All the reason you list could all be "fixed in software".
The quotes around the "software" mean that i refer about the firmware/microcode as a piece of software designed to run on top of the actual execution units of a CPU.
No, they cannot. OR the software will be terible slow , like 2-10 times slowdown.
Slow: yes, indeed. But not impossible to do.
What matters are the differences in the semantics of the instructions.
X86 instructions update flags. This adds dependencies between instructions. Most RISC processoers do not have flags at all.
This is semantics of instructions, and they differ between ISA's.
Yeah, I pretty well know that RISCs don't (all) have flags.
Now, again, how is that preventing the micro-code swap that dinkypoo refers to (and that was actually done on transmeta's crusoe)?
You'll just end with a bigger clunkier firmware that for a given front-end instruction from the same ISA, will translate into a big bunch of back-end micro-ops.
Yup. A RISC's ALU won't update flags. But what's preventing the firmware to dispatch *SEVERAL* micro-ops ? first to do the base operation and then aditionnal instructions to update some register emulating flags?
Yes, it's slower. But, no that don't make micro-code based change of supported ISA impossible, only not as efficient.
The backend, the micro-instrucions in x86 CPUs are different than the instructions in RISC CPU's. They differ in the small details I tried to explain.
Yes, and please explain how that makes *definitely impossible* to run x86 instruction? and not merely *somewhat slower*?
Intel did this, they added x86 decoder to their first itanium chips. {...} But the perfromance was still so terrible that nobody ever used it to run x86 code, and then they created a software translator that translated x86 code into itanium code, and that was faster, though still too slow.
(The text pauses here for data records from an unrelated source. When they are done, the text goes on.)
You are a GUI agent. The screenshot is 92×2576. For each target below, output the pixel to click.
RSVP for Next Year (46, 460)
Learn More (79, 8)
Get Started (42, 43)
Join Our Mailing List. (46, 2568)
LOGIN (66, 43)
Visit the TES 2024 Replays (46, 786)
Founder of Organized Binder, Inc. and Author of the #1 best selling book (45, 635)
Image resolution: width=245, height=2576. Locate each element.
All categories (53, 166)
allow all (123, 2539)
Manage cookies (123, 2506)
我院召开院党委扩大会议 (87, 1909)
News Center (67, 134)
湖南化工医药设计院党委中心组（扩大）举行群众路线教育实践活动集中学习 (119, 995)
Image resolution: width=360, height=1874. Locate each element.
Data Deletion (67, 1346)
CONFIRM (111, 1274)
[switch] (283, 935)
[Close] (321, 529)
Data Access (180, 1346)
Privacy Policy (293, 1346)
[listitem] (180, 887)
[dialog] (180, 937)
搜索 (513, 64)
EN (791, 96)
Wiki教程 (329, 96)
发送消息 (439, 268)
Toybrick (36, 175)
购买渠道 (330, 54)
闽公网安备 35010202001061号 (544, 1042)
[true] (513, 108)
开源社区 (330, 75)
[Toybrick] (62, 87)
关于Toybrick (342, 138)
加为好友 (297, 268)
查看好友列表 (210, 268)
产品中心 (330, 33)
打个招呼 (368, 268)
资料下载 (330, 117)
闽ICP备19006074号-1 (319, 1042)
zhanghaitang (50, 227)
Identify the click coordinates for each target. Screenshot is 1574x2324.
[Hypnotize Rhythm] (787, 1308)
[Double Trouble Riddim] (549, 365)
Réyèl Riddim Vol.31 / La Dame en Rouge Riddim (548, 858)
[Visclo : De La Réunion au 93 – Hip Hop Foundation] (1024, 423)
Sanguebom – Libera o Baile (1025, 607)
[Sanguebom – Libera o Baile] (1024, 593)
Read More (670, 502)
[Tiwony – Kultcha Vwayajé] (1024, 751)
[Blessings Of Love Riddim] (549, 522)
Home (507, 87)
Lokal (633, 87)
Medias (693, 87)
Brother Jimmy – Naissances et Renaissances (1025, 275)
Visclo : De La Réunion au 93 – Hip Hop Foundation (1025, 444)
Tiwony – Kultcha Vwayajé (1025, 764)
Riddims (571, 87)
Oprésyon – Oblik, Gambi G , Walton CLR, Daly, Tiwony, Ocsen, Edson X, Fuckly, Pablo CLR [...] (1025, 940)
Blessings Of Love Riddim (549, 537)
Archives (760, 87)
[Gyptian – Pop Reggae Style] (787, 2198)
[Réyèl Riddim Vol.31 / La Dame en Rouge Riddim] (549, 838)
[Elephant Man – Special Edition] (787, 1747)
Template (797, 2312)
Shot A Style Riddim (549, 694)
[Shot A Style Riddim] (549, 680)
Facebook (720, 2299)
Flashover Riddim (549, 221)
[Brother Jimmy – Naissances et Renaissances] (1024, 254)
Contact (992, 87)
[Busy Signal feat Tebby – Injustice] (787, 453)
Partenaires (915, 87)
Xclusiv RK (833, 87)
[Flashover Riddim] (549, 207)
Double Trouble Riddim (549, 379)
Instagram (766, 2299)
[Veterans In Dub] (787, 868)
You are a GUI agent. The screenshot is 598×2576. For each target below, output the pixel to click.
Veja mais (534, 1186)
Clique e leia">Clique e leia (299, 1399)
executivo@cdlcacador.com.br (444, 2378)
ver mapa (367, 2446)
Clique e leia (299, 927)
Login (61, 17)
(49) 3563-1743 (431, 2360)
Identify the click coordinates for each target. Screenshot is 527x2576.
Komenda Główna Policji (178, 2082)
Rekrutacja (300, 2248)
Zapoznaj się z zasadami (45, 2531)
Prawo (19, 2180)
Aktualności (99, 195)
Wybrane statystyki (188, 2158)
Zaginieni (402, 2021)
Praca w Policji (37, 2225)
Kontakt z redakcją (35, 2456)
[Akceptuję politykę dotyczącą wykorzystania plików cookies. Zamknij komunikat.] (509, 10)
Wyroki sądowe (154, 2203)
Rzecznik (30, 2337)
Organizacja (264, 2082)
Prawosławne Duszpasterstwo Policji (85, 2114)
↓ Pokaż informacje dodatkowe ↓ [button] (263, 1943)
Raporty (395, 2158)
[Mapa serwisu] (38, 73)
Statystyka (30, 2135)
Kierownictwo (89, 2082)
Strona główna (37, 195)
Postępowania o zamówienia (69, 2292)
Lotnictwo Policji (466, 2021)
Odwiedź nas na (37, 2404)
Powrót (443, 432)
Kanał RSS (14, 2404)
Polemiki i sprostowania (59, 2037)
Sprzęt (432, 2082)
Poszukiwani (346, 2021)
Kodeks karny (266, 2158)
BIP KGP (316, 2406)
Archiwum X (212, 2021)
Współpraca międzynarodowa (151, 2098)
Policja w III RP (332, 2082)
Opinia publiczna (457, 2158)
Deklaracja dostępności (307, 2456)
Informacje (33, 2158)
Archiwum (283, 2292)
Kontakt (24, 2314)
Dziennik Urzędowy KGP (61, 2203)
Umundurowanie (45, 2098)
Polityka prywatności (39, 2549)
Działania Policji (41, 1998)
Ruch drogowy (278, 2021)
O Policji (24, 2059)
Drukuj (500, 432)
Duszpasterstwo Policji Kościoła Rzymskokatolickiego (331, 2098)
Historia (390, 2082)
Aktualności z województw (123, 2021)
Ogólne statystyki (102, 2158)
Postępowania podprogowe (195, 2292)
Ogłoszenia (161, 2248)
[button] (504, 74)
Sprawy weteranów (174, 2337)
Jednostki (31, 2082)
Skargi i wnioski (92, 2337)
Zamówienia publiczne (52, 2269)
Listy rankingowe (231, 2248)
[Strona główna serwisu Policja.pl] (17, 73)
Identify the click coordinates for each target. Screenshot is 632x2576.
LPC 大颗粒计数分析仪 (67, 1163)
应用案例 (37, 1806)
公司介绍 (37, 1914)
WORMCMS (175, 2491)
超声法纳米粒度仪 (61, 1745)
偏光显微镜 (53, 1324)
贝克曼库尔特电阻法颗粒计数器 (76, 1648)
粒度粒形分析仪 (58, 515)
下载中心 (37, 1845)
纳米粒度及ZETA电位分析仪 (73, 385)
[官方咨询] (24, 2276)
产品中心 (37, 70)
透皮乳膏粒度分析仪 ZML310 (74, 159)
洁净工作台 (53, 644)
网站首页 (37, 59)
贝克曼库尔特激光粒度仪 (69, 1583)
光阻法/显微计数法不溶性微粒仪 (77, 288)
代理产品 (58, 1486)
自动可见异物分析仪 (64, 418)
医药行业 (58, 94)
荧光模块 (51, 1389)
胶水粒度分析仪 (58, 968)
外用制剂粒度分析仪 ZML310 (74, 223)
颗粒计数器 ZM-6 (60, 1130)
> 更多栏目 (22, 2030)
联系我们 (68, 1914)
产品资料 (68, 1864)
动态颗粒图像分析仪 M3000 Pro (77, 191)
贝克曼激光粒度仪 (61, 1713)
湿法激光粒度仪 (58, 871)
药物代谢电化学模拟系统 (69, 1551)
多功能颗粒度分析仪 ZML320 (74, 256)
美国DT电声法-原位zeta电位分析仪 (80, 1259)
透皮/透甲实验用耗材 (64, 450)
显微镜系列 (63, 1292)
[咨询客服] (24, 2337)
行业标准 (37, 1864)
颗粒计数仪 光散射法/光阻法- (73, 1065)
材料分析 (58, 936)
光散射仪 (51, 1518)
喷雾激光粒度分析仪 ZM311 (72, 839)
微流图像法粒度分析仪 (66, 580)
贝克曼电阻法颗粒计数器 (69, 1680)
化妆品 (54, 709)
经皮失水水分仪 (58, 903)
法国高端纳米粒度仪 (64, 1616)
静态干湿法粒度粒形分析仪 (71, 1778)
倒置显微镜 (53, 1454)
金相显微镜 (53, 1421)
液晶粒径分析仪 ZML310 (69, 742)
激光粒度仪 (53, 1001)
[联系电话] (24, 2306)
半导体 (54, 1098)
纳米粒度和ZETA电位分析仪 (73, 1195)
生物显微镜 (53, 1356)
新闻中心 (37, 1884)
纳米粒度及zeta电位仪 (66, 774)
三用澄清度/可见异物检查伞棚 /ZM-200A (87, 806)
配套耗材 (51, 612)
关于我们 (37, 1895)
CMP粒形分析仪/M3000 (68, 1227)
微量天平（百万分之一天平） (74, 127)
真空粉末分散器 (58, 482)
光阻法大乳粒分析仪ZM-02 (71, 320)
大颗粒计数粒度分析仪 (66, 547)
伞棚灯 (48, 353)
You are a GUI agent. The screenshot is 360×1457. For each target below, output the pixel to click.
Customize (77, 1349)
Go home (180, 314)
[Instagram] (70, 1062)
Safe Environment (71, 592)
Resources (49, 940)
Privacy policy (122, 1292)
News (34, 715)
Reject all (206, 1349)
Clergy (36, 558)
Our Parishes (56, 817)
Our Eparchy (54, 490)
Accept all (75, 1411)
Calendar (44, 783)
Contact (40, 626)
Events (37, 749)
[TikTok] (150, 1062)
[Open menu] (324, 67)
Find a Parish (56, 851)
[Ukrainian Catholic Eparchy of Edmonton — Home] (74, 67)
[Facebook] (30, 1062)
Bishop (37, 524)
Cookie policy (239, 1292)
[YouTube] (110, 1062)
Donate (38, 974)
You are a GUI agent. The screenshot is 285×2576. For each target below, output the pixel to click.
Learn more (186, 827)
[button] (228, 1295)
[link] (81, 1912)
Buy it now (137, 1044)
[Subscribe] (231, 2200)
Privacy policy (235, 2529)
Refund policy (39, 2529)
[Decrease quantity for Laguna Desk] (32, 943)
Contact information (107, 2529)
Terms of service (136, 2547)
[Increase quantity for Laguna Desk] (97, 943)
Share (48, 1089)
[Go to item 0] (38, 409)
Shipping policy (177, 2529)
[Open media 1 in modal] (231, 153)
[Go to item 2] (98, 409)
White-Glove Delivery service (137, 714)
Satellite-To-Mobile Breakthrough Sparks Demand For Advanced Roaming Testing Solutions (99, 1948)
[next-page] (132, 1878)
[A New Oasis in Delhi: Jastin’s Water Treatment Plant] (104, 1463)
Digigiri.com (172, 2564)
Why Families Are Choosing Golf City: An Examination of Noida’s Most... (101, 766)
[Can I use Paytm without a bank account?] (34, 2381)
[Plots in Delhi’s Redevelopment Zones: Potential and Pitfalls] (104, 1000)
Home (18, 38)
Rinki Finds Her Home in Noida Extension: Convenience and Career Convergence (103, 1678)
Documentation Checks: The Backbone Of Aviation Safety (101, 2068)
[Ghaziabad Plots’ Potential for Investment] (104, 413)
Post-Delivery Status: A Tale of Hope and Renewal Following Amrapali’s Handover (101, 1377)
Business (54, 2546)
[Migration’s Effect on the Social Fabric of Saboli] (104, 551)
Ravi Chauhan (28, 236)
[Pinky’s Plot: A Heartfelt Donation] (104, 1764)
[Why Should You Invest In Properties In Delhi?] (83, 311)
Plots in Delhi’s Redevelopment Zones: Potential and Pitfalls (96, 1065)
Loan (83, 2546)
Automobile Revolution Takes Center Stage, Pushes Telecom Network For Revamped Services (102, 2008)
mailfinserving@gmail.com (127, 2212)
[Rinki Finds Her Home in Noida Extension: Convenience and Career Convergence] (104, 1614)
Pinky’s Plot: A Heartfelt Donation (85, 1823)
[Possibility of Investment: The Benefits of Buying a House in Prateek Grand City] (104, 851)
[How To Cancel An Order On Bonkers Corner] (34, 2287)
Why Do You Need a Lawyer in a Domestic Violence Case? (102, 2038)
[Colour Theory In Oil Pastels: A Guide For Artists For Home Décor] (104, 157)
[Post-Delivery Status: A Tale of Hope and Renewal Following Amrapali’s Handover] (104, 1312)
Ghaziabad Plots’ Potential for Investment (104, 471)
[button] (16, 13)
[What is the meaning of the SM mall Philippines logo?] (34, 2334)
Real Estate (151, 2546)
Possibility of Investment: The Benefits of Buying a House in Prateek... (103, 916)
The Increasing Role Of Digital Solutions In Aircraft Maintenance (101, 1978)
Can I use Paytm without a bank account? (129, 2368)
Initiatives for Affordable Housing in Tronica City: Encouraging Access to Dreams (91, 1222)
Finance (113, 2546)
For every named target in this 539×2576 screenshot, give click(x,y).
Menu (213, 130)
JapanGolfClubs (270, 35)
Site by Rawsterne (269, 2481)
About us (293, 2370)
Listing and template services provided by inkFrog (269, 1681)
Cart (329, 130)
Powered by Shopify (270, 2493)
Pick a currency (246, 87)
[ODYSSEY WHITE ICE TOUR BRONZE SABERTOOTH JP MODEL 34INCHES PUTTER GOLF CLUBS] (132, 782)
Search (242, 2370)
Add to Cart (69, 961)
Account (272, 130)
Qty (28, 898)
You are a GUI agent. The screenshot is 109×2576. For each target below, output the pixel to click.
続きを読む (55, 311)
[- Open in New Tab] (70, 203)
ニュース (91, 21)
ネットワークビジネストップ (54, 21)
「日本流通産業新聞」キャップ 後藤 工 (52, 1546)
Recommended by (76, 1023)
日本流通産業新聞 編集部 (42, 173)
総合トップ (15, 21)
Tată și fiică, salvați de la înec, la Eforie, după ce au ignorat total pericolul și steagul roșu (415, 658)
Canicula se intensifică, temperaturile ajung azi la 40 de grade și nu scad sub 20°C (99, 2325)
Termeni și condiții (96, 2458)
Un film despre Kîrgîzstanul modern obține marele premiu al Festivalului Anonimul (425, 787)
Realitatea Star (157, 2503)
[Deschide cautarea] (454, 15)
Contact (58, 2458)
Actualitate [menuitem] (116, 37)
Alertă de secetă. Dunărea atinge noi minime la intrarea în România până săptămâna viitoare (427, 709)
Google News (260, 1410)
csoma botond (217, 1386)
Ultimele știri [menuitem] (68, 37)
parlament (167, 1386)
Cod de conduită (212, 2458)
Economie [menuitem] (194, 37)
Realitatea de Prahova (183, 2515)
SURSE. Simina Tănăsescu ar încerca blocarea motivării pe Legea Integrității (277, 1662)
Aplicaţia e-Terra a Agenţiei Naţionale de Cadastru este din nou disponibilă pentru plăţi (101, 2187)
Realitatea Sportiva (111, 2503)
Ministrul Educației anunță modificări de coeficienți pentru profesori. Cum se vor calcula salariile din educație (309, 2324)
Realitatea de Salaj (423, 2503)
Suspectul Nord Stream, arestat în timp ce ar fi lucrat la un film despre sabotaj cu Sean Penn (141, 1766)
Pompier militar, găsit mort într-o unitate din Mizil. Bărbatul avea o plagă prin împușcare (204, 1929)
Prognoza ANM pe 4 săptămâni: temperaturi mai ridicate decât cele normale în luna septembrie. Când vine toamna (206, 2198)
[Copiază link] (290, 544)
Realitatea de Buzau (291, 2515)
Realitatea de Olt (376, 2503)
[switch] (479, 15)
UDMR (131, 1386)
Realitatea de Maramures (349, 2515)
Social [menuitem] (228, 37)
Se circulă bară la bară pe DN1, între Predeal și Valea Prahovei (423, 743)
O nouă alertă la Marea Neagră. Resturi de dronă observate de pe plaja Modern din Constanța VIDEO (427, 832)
Slow, but still doable and done.
Now, keep in mind that:
- Itanium is a VLIW processor. That's an entirely different beast, with an entirely different approach to optimisation, and back during Itanium development the logic was "The compiled will handle the optimising". But back then such magical compiler didn't exist and anyway didn't have the necessary information at compile time (some type of optimisation requires information only available at run time. Hence doable in microcode, not in compiler).
Given the compilers available back then, VLIW sucks for almost anything except highly repeated task. Thus it was a bit popular for cluster nodes running massively parallel algorithms (and at some point in time VLIW were also popular in Radeon GFX cards). But VLIW sucks for pretty much anything else.
(Remember that, for example, GCC has auto-vectorisaion and well performing Profile-Guided-Optimisation only since recently).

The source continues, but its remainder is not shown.